*** Opening of Records shown ***

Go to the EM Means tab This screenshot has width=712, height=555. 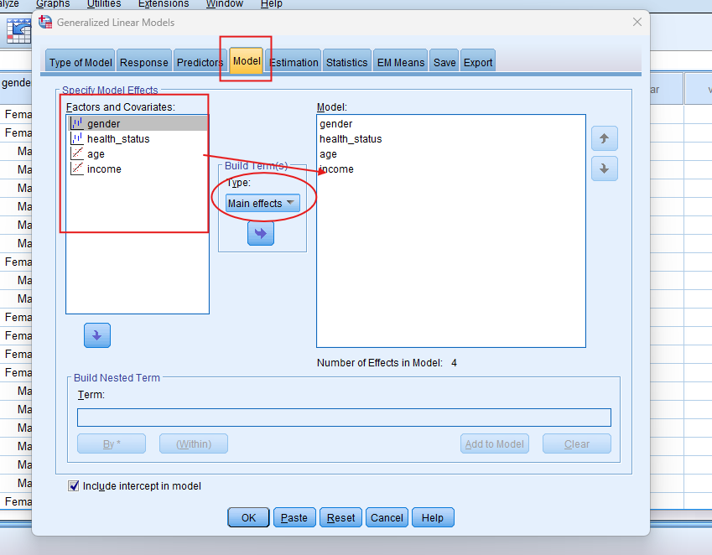click(x=400, y=63)
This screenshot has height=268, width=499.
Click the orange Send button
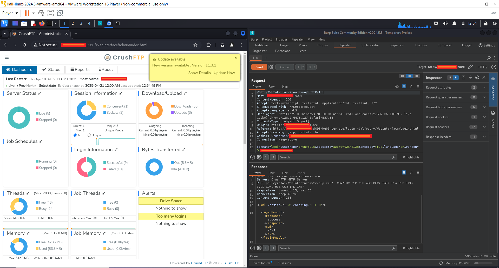259,67
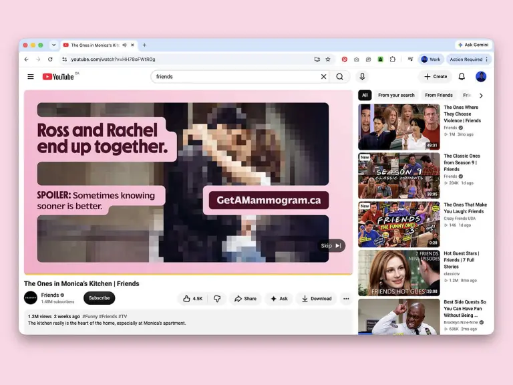Screen dimensions: 513x385
Task: Click the voice search microphone icon
Action: coord(362,77)
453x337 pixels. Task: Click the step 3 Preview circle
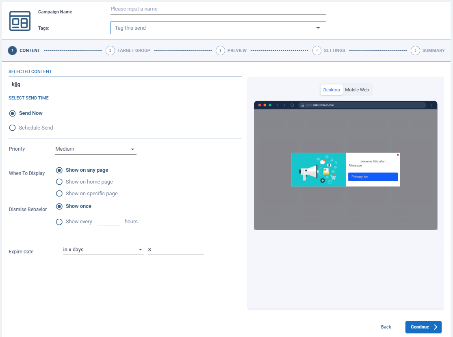click(x=220, y=50)
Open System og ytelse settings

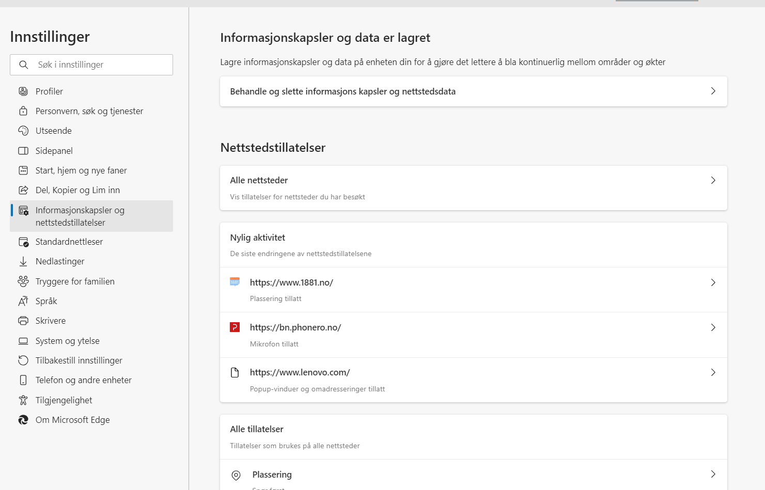(68, 341)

*** Close of Records shown ***

Only the lines from the one containing "453x337 pixels. Task: Click" through the final line of the entries belong in the copy, both ends included. Pictures stay out.

### Answer area
453x337 pixels. Task: Click the step 3 Preview circle
click(x=220, y=50)
Open System og ytelse settings

(68, 341)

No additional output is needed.